À l’approche du 1er juillet, Ottawa devrait éviter une rupture de l’accord commercial nord-américain, mais les négociations avec Washington s’annoncent longues, tendues et lourdes de conséquences pour l’économie canadienne.
Le 1er juillet marque une étape déterminante pour l’avenir de l’Accord Canada–États-Unis–Mexique (ACEUM). Une première rencontre trilatérale par visioconférence est prévue dès mercredi afin d’amorcer les discussions entre les trois partenaires nord-américains.
Selon Louis Hamann, ancien directeur des communications du ministre des Affaires étrangères, le Canada devrait franchir cette première échéance sans difficulté majeure. Il estime toutefois que les véritables défis commenceront par la suite, alors que les négociations entreront dans une phase plus délicate.
D’après lui, trois scénarios sont actuellement envisagés : le renouvellement de l’accord pour une nouvelle période de 16 ans — une option déjà rejetée par Washington —, une rupture complète de l’ACEUM, ou encore une révision annuelle de l’entente pendant dix ans. C’est cette dernière possibilité que M. Hamann considère comme la plus probable.

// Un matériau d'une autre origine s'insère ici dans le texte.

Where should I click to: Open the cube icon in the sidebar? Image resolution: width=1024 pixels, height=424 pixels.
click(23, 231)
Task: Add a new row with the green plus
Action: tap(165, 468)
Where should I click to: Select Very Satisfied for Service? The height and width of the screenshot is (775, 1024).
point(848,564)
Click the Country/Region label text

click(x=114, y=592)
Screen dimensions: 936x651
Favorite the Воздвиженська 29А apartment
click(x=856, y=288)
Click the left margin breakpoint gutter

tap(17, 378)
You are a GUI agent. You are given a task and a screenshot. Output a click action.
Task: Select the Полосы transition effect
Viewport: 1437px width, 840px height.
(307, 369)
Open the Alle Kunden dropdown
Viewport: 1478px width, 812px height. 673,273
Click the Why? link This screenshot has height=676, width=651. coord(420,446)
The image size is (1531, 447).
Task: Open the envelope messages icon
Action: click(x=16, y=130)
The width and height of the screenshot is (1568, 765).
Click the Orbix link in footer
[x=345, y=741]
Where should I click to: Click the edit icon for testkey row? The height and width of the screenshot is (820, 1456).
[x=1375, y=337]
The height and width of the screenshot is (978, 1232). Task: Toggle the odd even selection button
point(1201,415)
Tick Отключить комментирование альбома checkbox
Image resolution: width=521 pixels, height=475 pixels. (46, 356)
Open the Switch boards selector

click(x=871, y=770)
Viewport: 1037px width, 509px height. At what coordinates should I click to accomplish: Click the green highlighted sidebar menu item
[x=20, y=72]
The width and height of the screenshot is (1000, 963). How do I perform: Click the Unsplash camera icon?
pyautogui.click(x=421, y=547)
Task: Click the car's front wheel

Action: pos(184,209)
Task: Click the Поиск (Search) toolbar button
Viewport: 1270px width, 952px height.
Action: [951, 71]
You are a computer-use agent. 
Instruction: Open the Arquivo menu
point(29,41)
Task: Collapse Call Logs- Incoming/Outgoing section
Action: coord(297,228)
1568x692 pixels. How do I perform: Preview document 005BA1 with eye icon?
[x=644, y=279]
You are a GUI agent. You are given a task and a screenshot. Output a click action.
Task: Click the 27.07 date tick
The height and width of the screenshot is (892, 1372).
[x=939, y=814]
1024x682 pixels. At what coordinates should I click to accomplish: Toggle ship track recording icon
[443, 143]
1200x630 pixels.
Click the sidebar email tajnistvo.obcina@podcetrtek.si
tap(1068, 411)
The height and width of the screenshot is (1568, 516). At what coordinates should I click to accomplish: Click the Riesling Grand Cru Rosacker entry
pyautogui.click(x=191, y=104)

« La bonne nouvelle, c’est qu’on devrait réussir à préserver l’ACEUM. La moins bonne, c’est que le maintien de cette entente ne réglera pas, à lui seul, les difficultés économiques du Canada », résume-t-il.
Même si l’accord est maintenu, plusieurs différends commerciaux demeureraient irrésolus. Les droits de douane imposés sur l’acier, l’aluminium, les automobiles et le bois d’œuvre continueraient de peser sur les entreprises canadiennes. Louis Hamann s’attend également à une intensification des pressions de l’administration américaine dans les semaines à venir.
« Attendez-vous à davantage d’intimidation, de pression et de déclarations musclées de la part de Washington pour pousser le Canada à accepter un accord », prévient-il.
Une révision annuelle de l’ACEUM pourrait offrir une certaine continuité, mais elle risquerait aussi d’entretenir un climat d’incertitude permanent. Selon M. Hamann, cette perspective plongerait les trois partenaires dans un cycle de négociations quasi continu.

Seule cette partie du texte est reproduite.